Given task
Copy every one of the following lines verbatim, leaving nothing out and changing nothing.

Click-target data
****************
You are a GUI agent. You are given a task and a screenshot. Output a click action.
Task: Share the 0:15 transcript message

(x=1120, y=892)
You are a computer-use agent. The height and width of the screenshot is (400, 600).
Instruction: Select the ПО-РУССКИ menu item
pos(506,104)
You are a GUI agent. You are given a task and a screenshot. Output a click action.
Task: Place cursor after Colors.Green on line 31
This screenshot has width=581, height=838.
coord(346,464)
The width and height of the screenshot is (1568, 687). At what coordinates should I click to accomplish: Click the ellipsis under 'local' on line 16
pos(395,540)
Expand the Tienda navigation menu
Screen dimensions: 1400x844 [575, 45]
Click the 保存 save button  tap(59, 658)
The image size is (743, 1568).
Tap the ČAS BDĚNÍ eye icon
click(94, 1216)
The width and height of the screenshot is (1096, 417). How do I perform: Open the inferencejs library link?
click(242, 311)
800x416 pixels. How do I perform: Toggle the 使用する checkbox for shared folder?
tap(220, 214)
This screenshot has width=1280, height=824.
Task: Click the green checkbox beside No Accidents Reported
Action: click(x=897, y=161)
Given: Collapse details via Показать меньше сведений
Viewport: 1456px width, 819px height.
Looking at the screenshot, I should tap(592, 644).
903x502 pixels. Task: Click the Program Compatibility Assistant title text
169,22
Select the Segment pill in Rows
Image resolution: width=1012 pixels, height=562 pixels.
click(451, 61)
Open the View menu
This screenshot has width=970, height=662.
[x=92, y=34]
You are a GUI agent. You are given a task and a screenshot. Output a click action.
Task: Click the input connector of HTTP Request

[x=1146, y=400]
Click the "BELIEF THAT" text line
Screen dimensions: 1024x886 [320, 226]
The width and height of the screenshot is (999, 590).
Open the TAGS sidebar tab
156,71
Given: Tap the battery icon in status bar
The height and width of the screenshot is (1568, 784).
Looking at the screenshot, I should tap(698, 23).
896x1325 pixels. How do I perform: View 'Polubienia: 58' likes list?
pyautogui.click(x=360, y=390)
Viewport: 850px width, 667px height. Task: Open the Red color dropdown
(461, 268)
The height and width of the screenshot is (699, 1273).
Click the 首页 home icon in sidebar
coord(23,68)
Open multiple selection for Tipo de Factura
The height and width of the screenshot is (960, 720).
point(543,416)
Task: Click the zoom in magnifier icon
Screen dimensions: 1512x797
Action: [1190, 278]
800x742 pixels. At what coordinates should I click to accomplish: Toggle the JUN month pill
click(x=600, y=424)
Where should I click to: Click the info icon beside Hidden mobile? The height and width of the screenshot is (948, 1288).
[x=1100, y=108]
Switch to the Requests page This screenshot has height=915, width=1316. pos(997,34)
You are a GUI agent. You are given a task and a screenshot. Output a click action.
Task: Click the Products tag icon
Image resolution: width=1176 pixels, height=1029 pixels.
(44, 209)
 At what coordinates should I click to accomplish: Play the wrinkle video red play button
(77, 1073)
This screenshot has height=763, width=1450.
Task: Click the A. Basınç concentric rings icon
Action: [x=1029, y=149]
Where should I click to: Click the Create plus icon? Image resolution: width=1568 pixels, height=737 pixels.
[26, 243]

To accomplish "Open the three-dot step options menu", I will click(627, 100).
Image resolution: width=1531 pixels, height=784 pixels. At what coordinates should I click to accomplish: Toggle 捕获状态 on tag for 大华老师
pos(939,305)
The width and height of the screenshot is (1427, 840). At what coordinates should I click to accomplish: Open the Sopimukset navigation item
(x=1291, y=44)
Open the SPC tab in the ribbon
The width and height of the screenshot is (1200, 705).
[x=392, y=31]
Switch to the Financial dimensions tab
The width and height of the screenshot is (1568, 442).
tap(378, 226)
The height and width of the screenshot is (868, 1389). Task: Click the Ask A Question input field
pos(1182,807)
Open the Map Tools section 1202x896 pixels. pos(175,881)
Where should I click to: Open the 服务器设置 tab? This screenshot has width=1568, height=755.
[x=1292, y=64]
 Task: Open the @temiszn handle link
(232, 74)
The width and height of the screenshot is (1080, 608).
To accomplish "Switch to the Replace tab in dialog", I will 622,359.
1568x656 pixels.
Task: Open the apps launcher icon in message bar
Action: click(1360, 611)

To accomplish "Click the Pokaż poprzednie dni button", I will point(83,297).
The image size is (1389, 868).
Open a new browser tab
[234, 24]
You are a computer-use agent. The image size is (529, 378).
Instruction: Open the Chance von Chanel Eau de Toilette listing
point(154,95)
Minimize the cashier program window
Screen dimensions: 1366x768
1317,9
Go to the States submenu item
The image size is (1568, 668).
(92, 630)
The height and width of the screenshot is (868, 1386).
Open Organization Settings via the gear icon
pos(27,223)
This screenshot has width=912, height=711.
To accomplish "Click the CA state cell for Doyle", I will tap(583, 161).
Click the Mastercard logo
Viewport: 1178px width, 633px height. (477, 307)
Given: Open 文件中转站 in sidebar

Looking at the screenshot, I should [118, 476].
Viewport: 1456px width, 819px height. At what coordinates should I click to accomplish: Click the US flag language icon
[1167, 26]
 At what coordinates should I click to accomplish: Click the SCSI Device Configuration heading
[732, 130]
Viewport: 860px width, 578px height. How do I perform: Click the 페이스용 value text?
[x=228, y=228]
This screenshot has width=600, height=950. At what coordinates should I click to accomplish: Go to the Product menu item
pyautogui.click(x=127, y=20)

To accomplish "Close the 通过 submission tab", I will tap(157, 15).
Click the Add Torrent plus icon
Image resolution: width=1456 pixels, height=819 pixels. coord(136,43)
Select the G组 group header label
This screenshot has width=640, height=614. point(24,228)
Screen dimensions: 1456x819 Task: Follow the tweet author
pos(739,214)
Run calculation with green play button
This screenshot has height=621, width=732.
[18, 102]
****************
The answer
You are a GUI agent. You are given a task and a screenshot. Output a click action.
Task: Share the 0:15 transcript message

(x=1120, y=892)
You are a computer-use agent. The height and width of the screenshot is (400, 600).
Instruction: Select the ПО-РУССКИ menu item
pos(506,104)
You are a GUI agent. You are given a task and a screenshot. Output a click action.
Task: Place cursor after Colors.Green on line 31
This screenshot has width=581, height=838.
coord(346,464)
The width and height of the screenshot is (1568, 687). At what coordinates should I click to accomplish: Click the ellipsis under 'local' on line 16
pos(395,540)
Expand the Tienda navigation menu
Screen dimensions: 1400x844 [575, 45]
Click the 保存 save button  tap(59, 658)
The image size is (743, 1568).
Tap the ČAS BDĚNÍ eye icon
click(94, 1216)
The width and height of the screenshot is (1096, 417). How do I perform: Open the inferencejs library link?
click(242, 311)
800x416 pixels. How do I perform: Toggle the 使用する checkbox for shared folder?
tap(220, 214)
This screenshot has width=1280, height=824.
Task: Click the green checkbox beside No Accidents Reported
Action: click(x=897, y=161)
Given: Collapse details via Показать меньше сведений
Viewport: 1456px width, 819px height.
Looking at the screenshot, I should tap(592, 644).
903x502 pixels. Task: Click the Program Compatibility Assistant title text
169,22
Select the Segment pill in Rows
Image resolution: width=1012 pixels, height=562 pixels.
click(451, 61)
Open the View menu
This screenshot has width=970, height=662.
[x=92, y=34]
You are a GUI agent. You are given a task and a screenshot. Output a click action.
Task: Click the input connector of HTTP Request

[x=1146, y=400]
Click the "BELIEF THAT" text line
Screen dimensions: 1024x886 [320, 226]
The width and height of the screenshot is (999, 590).
Open the TAGS sidebar tab
156,71
Given: Tap the battery icon in status bar
The height and width of the screenshot is (1568, 784).
Looking at the screenshot, I should tap(698, 23).
896x1325 pixels. How do I perform: View 'Polubienia: 58' likes list?
pyautogui.click(x=360, y=390)
Viewport: 850px width, 667px height. Task: Open the Red color dropdown
(461, 268)
The height and width of the screenshot is (699, 1273).
Click the 首页 home icon in sidebar
coord(23,68)
Open multiple selection for Tipo de Factura
The height and width of the screenshot is (960, 720).
point(543,416)
Task: Click the zoom in magnifier icon
Screen dimensions: 1512x797
Action: [1190, 278]
800x742 pixels. At what coordinates should I click to accomplish: Toggle the JUN month pill
click(x=600, y=424)
Where should I click to: Click the info icon beside Hidden mobile? The height and width of the screenshot is (948, 1288).
[x=1100, y=108]
Switch to the Requests page This screenshot has height=915, width=1316. pos(997,34)
You are a GUI agent. You are given a task and a screenshot. Output a click action.
Task: Click the Products tag icon
Image resolution: width=1176 pixels, height=1029 pixels.
(44, 209)
 At what coordinates should I click to accomplish: Play the wrinkle video red play button
(77, 1073)
This screenshot has height=763, width=1450.
Task: Click the A. Basınç concentric rings icon
Action: [x=1029, y=149]
Where should I click to: Click the Create plus icon? Image resolution: width=1568 pixels, height=737 pixels.
[26, 243]

To accomplish "Open the three-dot step options menu", I will click(627, 100).
Image resolution: width=1531 pixels, height=784 pixels. At what coordinates should I click to accomplish: Toggle 捕获状态 on tag for 大华老师
pos(939,305)
The width and height of the screenshot is (1427, 840). At what coordinates should I click to accomplish: Open the Sopimukset navigation item
(x=1291, y=44)
Open the SPC tab in the ribbon
The width and height of the screenshot is (1200, 705).
[x=392, y=31]
Switch to the Financial dimensions tab
The width and height of the screenshot is (1568, 442).
tap(378, 226)
The height and width of the screenshot is (868, 1389). Task: Click the Ask A Question input field
pos(1182,807)
Open the Map Tools section 1202x896 pixels. pos(175,881)
Where should I click to: Open the 服务器设置 tab? This screenshot has width=1568, height=755.
[x=1292, y=64]
 Task: Open the @temiszn handle link
(232, 74)
The width and height of the screenshot is (1080, 608).
To accomplish "Switch to the Replace tab in dialog", I will 622,359.
1568x656 pixels.
Task: Open the apps launcher icon in message bar
Action: click(1360, 611)

To accomplish "Click the Pokaż poprzednie dni button", I will point(83,297).
The image size is (1389, 868).
Open a new browser tab
[234, 24]
You are a computer-use agent. The image size is (529, 378).
Instruction: Open the Chance von Chanel Eau de Toilette listing
point(154,95)
Minimize the cashier program window
Screen dimensions: 1366x768
1317,9
Go to the States submenu item
The image size is (1568, 668).
(92, 630)
The height and width of the screenshot is (868, 1386).
Open Organization Settings via the gear icon
pos(27,223)
This screenshot has width=912, height=711.
To accomplish "Click the CA state cell for Doyle", I will tap(583, 161).
Click the Mastercard logo
Viewport: 1178px width, 633px height. (477, 307)
Given: Open 文件中转站 in sidebar

Looking at the screenshot, I should [118, 476].
Viewport: 1456px width, 819px height. At what coordinates should I click to accomplish: Click the US flag language icon
[1167, 26]
 At what coordinates should I click to accomplish: Click the SCSI Device Configuration heading
[732, 130]
Viewport: 860px width, 578px height. How do I perform: Click the 페이스용 value text?
[x=228, y=228]
This screenshot has width=600, height=950. At what coordinates should I click to accomplish: Go to the Product menu item
pyautogui.click(x=127, y=20)

To accomplish "Close the 通过 submission tab", I will tap(157, 15).
Click the Add Torrent plus icon
Image resolution: width=1456 pixels, height=819 pixels. coord(136,43)
Select the G组 group header label
This screenshot has width=640, height=614. point(24,228)
Screen dimensions: 1456x819 Task: Follow the tweet author
pos(739,214)
Run calculation with green play button
This screenshot has height=621, width=732.
[18, 102]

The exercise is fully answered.